The Florida Office of Insurance Regulation intends to increase the region's workers' compensation rates by 6.1 percent effective Jan. 2013, the state's insurance commissioner announced on Monday.
The decision to approve the hike was based on testimony offered by the National Council on Compensation Insurance (NCCI) in an October 4 hearing, which followed the Council's latest rate filing.
“NCCI has provided sufficient evidence to support a rate increase based on a variety of cost factors experienced in the marketplace,” says Florida Insurance Commissioner Kevin McCarty. “Even with this rate increase, Florida's rates are still 56 percent below the rates prior to the 2003 reforms, and are competitive with other states nationally. However, I look forward to working with Florida's policymakers during the upcoming legislative session to address cost-drivers in the system.”
According to the evidence submitted by the NCCI, addressing Florida's physician drug dispensation issue would decrease rates by 1.1 percent. The Workers' Compensation Research Institute (WCRI) reports that Florida has the second-highest level of physician-dispensed prescriptions among the states studied by the Institute, and that such drugs represent almost half of all workers' comp prescriptions in the state.
Another 5.5 percent would be saved if Florida aligned its costs with the rest of the states for in-patient hospital, out-patient hospital and ambulatory care center (ACS) reimbursements. Currently, 68 percent of the sunshine state's total benefit costs are medical, compared to the countrywide average of 59 percent for medical benefits, and higher than the national average for the services listed above.

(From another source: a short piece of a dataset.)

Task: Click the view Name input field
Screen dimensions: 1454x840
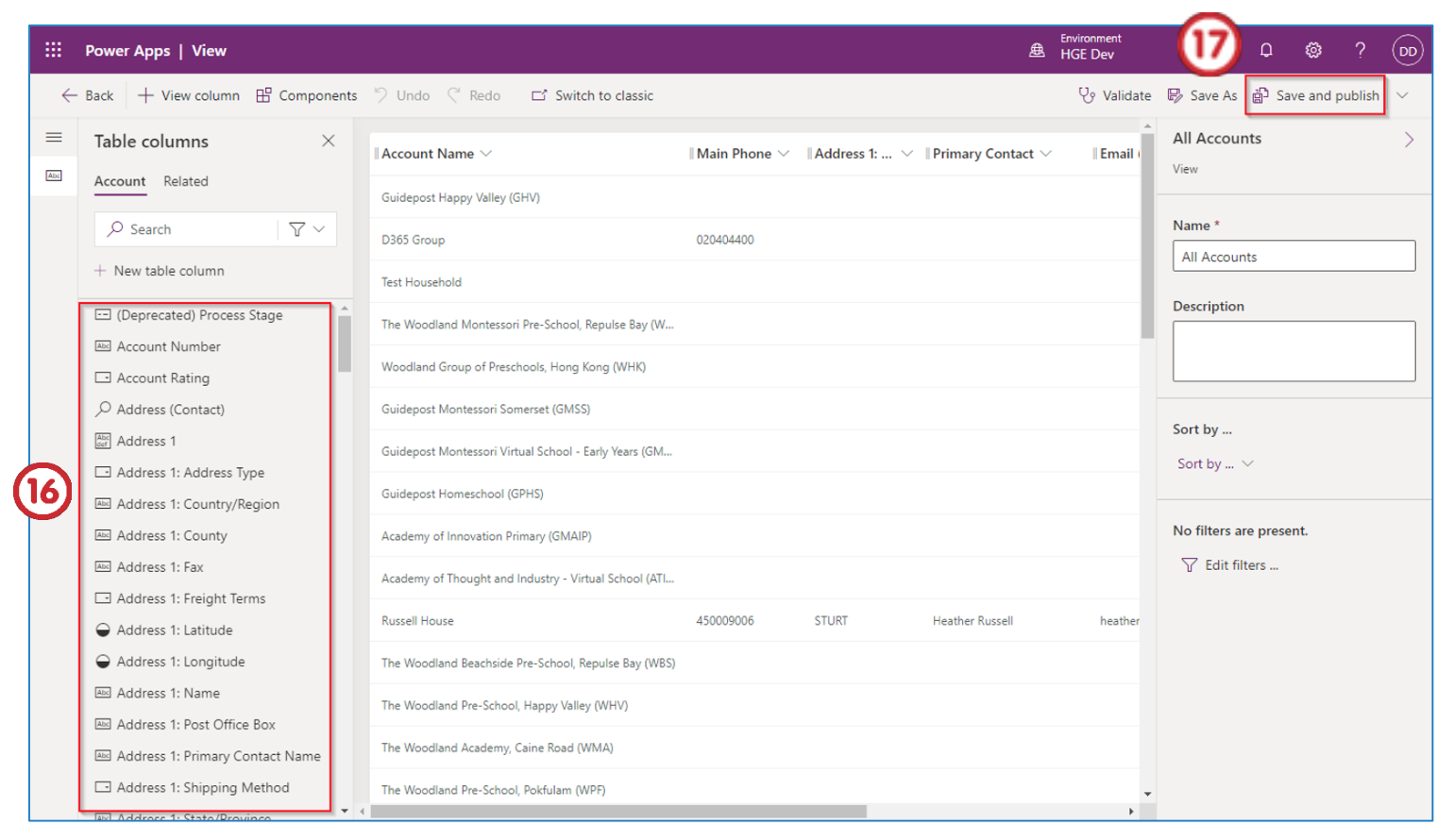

A seven-year rate decline trailed Florida's 2003 workers' compensation reforms, although the Office signed off a premium increase of 7.8 percent for new and renewal business in 2010, an increase of 8.9 percent in 2011, and this most recent proposal of a 6.1 percent increase.
In 2010, McCarty similarly reasoned that Florida would still have the “lowest rates in the southeast” after seven years of consecutive cumulative declines.